**What the task asks**
Since only the words are wanted, reproduce every entry exactly and leave the images behind.

**Study material**
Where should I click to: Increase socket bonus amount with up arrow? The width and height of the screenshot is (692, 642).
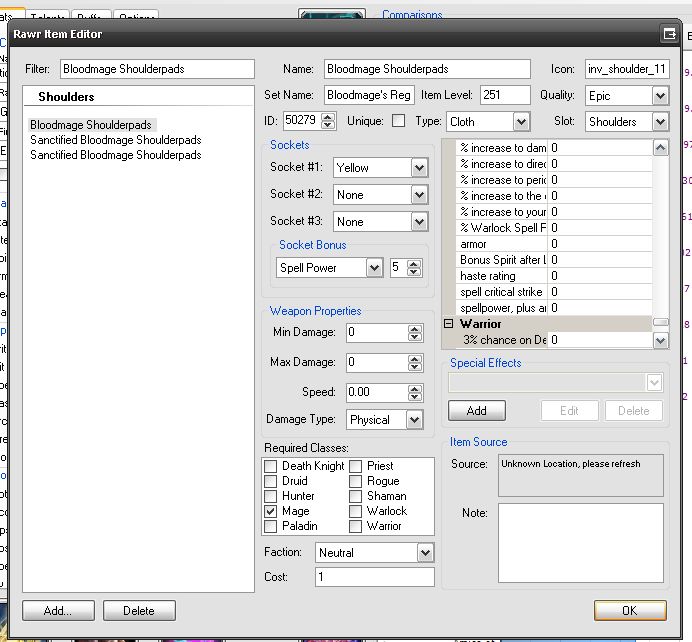(x=414, y=264)
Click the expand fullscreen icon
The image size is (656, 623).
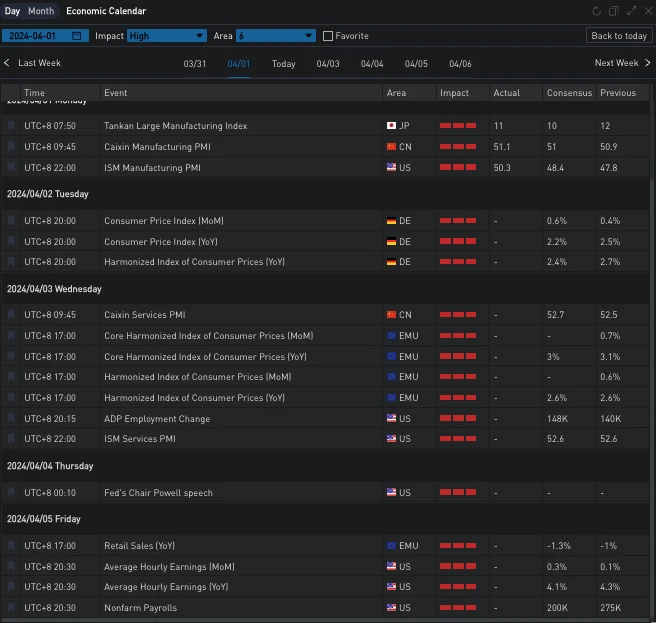click(631, 11)
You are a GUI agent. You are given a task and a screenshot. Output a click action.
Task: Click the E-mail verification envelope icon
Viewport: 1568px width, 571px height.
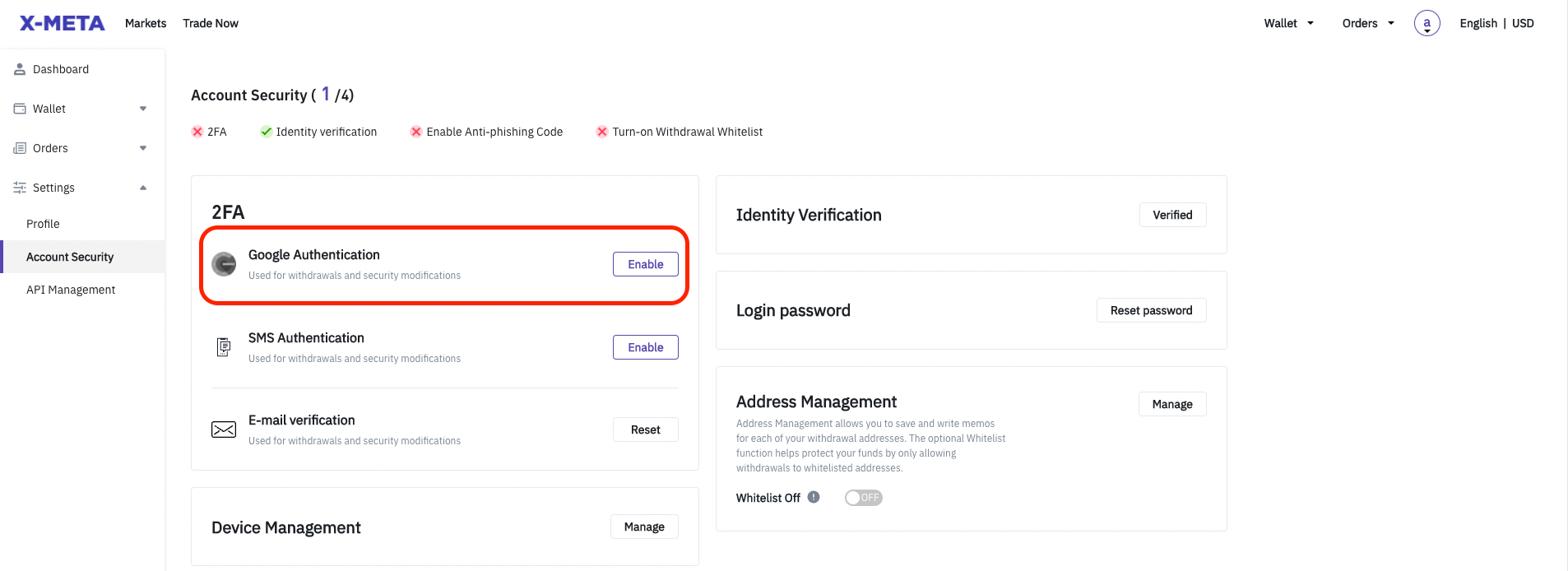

**Reply**
Where should I click to: Increase socket bonus amount with up arrow? The width and height of the screenshot is (692, 642).
(x=414, y=264)
Click the expand fullscreen icon
The image size is (656, 623).
click(631, 11)
You are a GUI agent. You are given a task and a screenshot. Output a click action.
Task: Click the E-mail verification envelope icon
Viewport: 1568px width, 571px height.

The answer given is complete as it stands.